Malicious coders often take advantage of celebrity names or large news events to spread viruses and worms. In 2005, an e-mail scam offering regular news updates following Hurricane Katrina spread a virus that allowed hackers to take control of a computer user’s files.
The new virus, called Small.DAM, was spread through emails with a variety of subject lines purporting to be news. Other variants included “British Muslims Genocide” and “U.S. Secretary of State Condoleezza.” The virus is installed when a user opens the e-mail and clicks on an attachment. The attachment could be called Video.exe, Read More.exe, Full Clip.exe or Full Story.exe.

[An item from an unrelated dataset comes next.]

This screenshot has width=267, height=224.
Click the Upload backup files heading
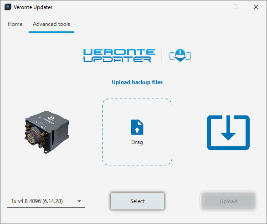point(137,82)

“When you click on the attachment it installs a backdoor on the infected PC giving full access to the virus writer to do anything they want,,’ said Mr Hypponen. “What they typically do is search your hard drive for credit card numbers and e-mail addresses because they can resell both of those.”
The virus writers will then use the computer in a botnet – network of slave machines used to support all kinds of cyber crimes such as sending spam and phishing e-mails. Users would not be aware that their computer was infected, said Mr Hyponnen.
“How many people clicked on it? It could be thousands or tens of thousands,” said Mr Hypponen. F-secure has issued a security update for the virus and other security firms are doing the same.